5. Limitations and Weaknesses
Despite the promising results of CSEANet for detecting surface defects on bolted connections, several limitations must be acknowledged.
A key limitation is the model’s performance under varying environmental conditions, particularly lighting, shooting distances, and camera angles. These factors can significantly impact detection accuracy. While the system performs well under controlled conditions, real-world environments, especially those involving UAV-based inspections, introduce variability that can obscure bolt defects due to changes in lighting or perspectives.
Additionally, background noise in UAV imagery presents a challenge. The limited diversity in the dataset, particularly regarding background types, may reduce the system’s robustness in real-world applications where backgrounds are often more complex. Although the SAF preprocessing method improves performance, more diverse training data is necessary to enhance the model’s generalizability.
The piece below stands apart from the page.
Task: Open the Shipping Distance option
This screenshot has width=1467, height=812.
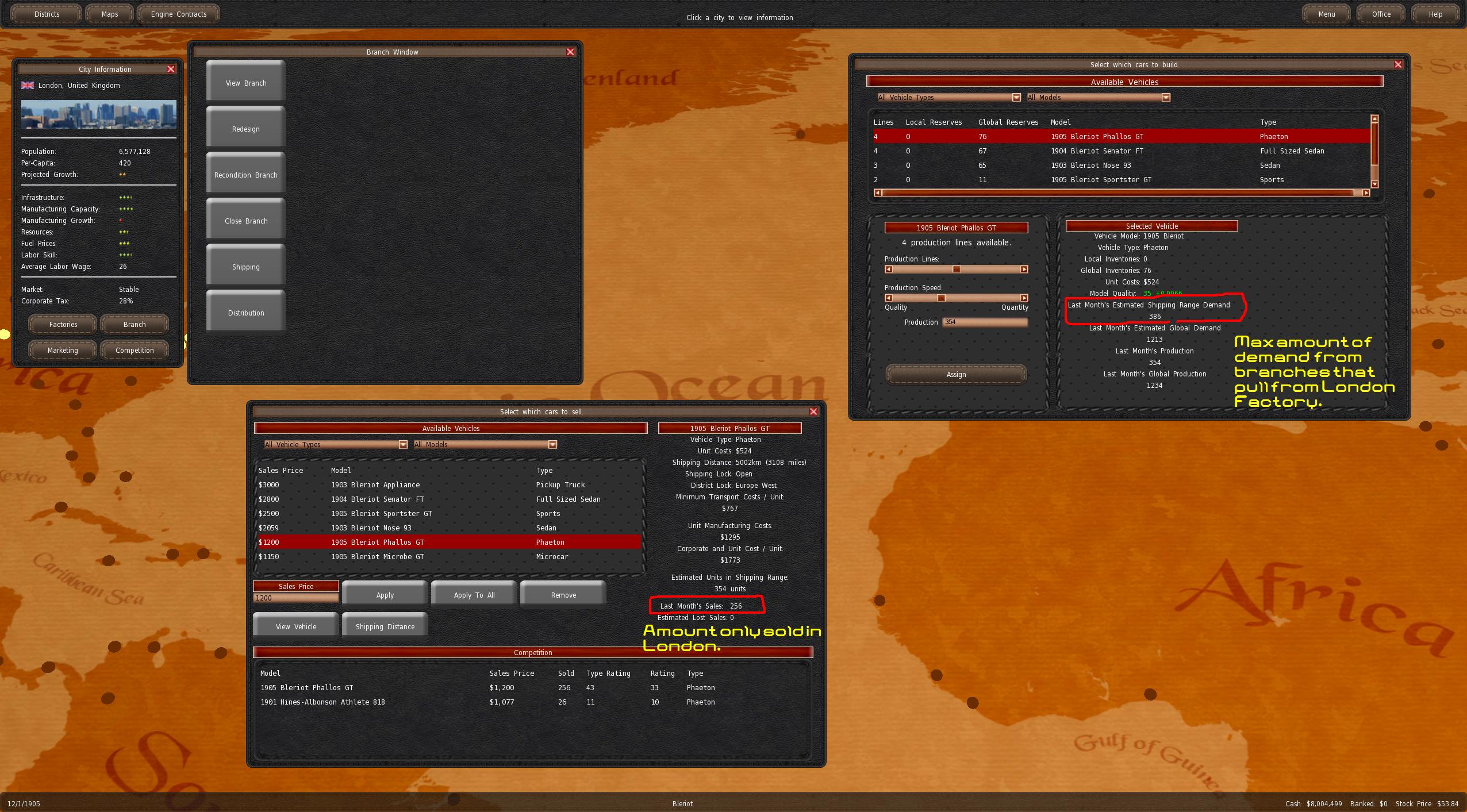Action: coord(385,627)
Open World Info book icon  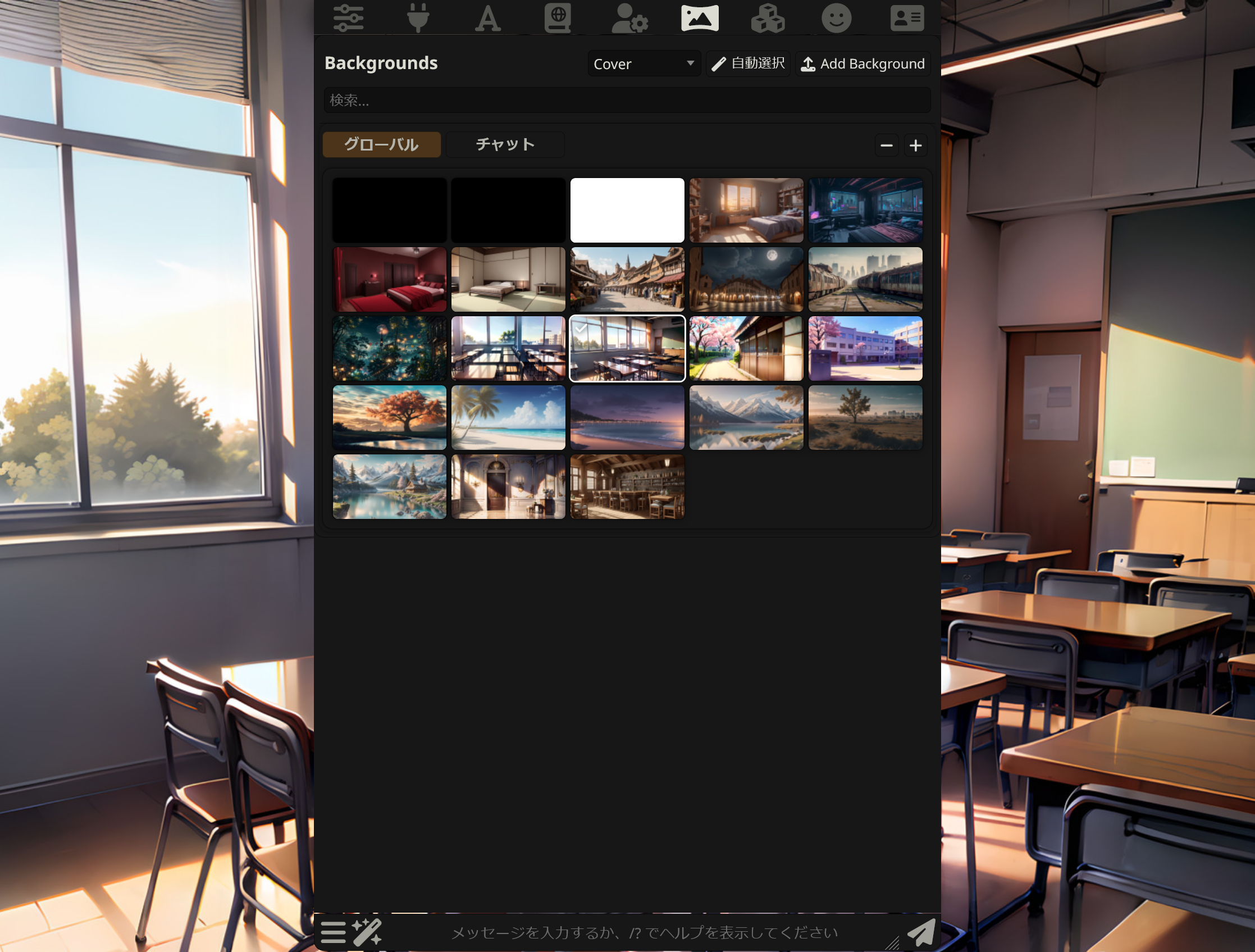[558, 18]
Furthermore, UAVs, while efficient, face challenges like camera calibration, flight stability, and image distortion, especially in hard-to-reach areas. These issues could affect the quality of imagery and, in turn, detection accuracy.
Finally, comparing this study with works like those of Jafari et al. (2025) [
61] highlights that accounting for diverse bolt shapes and backgrounds remains a challenge. While our method is robust, incorporating more varied datasets would improve its applicability to a wider range of real-world conditions [
62].
6. Conlusions
This paper addresses the challenge of detecting surface bolt defects in railway steel truss bridges using UAV-based vision systems. To improve detection accuracy and efficiency, we propose CSEANet, an enhanced YOLOv8-based framework that integrates SAF slicing for improved small object representation and structural optimizations—MBConvBlock, BSBlock, and BoltFusionFPN—for better feature extraction and multi-scale fusion.
Experimental results show that CSEANet achieves high performance (mAP@50:95 of 0.952) and real-time capability, outperforming baseline methods, particularly in small object scenarios. These results suggest strong potential for UAV-based deployment in real-world inspection tasks.
However, the current dataset is relatively small (53 original images before augmentation), which may limit the generalizability of the results. Although SAF preprocessing expands the training set and improves model robustness, future work will focus on collecting a larger, more diverse dataset and providing visual examples to better demonstrate data variability and detection effectiveness.
In addition, future research will explore adapting the method to detect other structural defects and deploying the model on embedded UAV platforms with limited computational resources, to further enhance its practical applicability in infrastructure inspection.